Preparation of monoclonal antibody and development of an enzyme-linked immunosorbent assay for the detection of ceftiofur in animal-derived foods.

Ceftiofur (CEF) residues in animal-derived foods are of great concern to farmers, regulatory agencies and consumers. In this study, an indirect competitive enzyme-linked immunosorbent assay (ic-ELISA) method was established to quickly monitor CEF residues in edible animal tissues using an easy sample preparation procedure. A monoclonal antibody, 4D5, against CEF has been produced at first, which had IC50 values for CEF, ceftriaxone, cefquinome, cefotaxime and desfuroylceftiofur of 0.78 µg/L, 0.73 µg/L, 13.6 µg/L, 8.99 µg/L and 8.89 µg/L, respectively.
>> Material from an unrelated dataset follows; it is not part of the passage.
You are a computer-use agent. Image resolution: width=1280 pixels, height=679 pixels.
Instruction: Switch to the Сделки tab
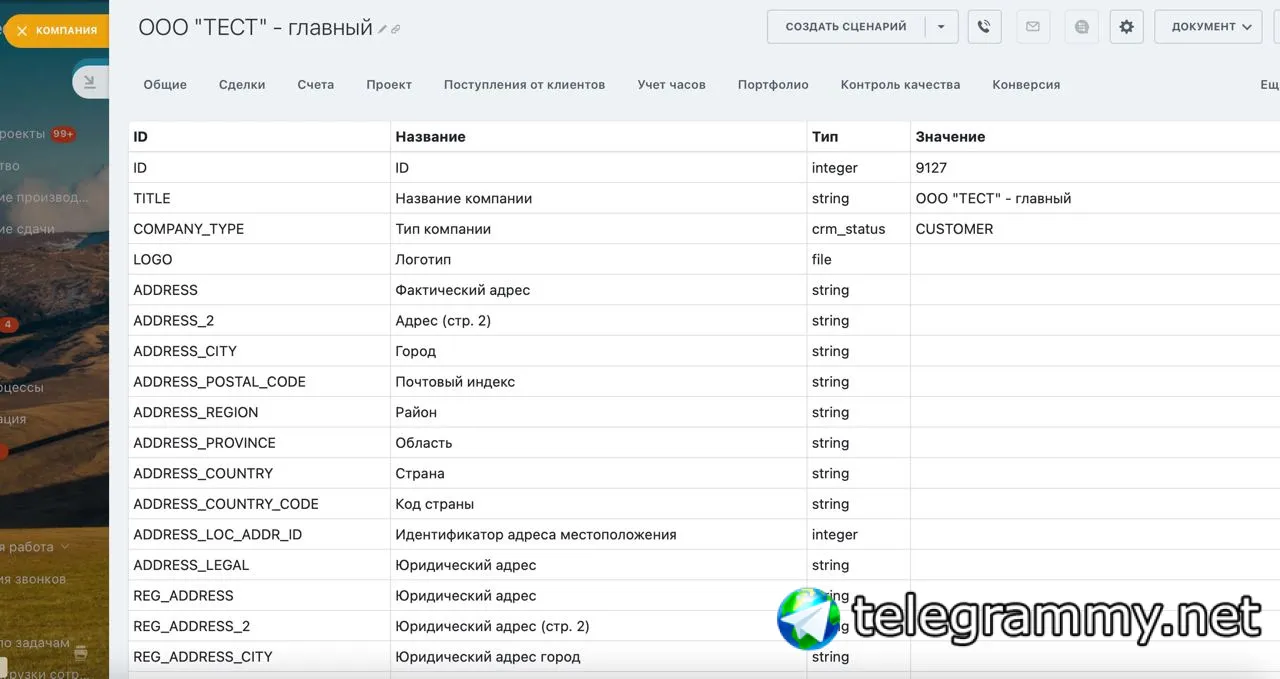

The limit of detection (LOD) and limit of quantitation (LOQ) in artificially contaminated animal-derived foods were 0.12-0.19 µg/L and 0.20-0.30 µg/L. The recovery rates were in the range of 89.7-109.0%. The CVs were less than 6.7%. A good correlation (R= 0.9994) between the ic-ELISA and UPLC-MS/MS showed the reliability of the developed ic-ELISA. The ic-ELISA produces a sensitive, accurate and low-cost tool for the screening of residues of CEF in animal-derived foods.